During childhood times, I was like a Magnet welcoming accidents ranging from bleeding, wounds, swollen and ext. Blood to me was nothing. But a recent activity has brought me to discover my weakness of fearing bloods. It is called Hemophobia (hee-mo-fo-bee-ya).

My uni was having this Blood Donation Drive in the concourse. Everyone was so exhilarated, talking over about the drive, their first ever experience donating blood and the ‘theoretical factors’ of an eligible donor. I, myself was keyed up about the drive in wanting to contribute something to the society.

As I was walking with my group of boisterous friends towards the drive, deep inside I felt something was wrong, I mean something went wrong.
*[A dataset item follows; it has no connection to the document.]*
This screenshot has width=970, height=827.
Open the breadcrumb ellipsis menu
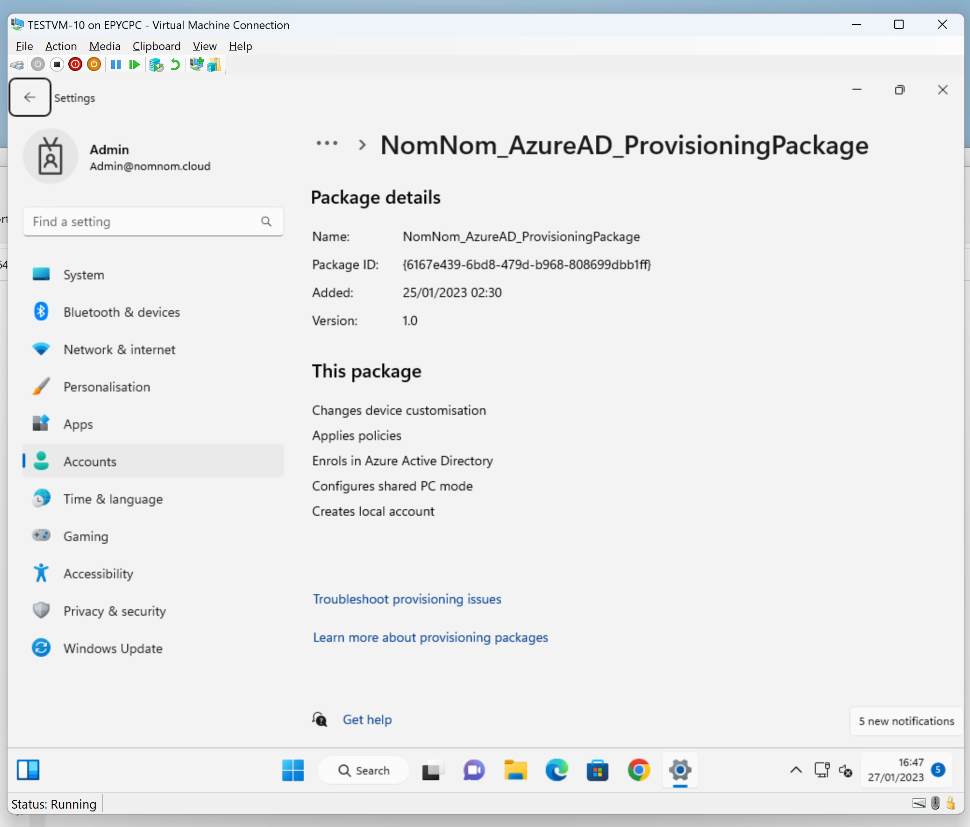tap(327, 143)
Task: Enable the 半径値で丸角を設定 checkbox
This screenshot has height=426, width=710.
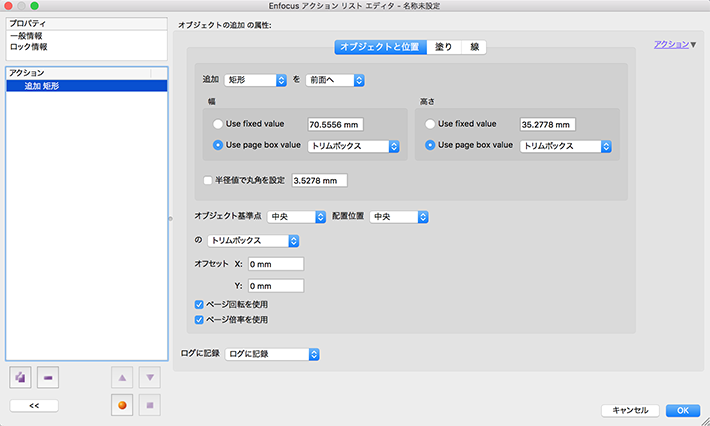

I really don’t feel good. From afar, one glance of that red thick, drops dribbling into that transparent plastic packet has triggered my body entire system. My legs turned jelly out of a sudden. The butterflies in my tummy was flying and racing in full speed restlessly. My head felt dizzy when the smell of rust and salt blended with a strong smell of sterilized clinical equipment wafted through my nostrils. I was clutching my friend tight as the nurse effortlessly inserted the needle right through the skin. The sight of the blood drive awakens my inner voice. “Can you do it, Carol?” it whispered. A ray of thoughts ran through my mind. I was visualizing myself sitting on the chair, squashing the ball to assist the blood flow. Blood flowing out of my veins into the tube and into the transparent plastic packet. “Come out, you can do it!”
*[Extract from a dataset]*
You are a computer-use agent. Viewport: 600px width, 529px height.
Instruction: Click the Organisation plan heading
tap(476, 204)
My rational thoughts wrestled with my emotions, my little courage. My friends were filling the forms. For me, I can’t even hold the pen straight as my hands were literally shaking. Finally, I chickened Out!! Cowardice, I told myself. Many threw up and had fainting spells after donating. Since I was not, I was the ‘Nurse of the Day’, providing tissues and hot drinks.

I really wanted to donate, but I guessed that day was not the right time. I shall donate once I’m ready overcoming that fear, fear of blood.

PS: Do donate as it benefits the donor and the recipient. =) cheers

1 comment:

  1. hohoho!!!! c'mon..
    i donated 1/2 a pack.. good thing.. you get to eat more after donating.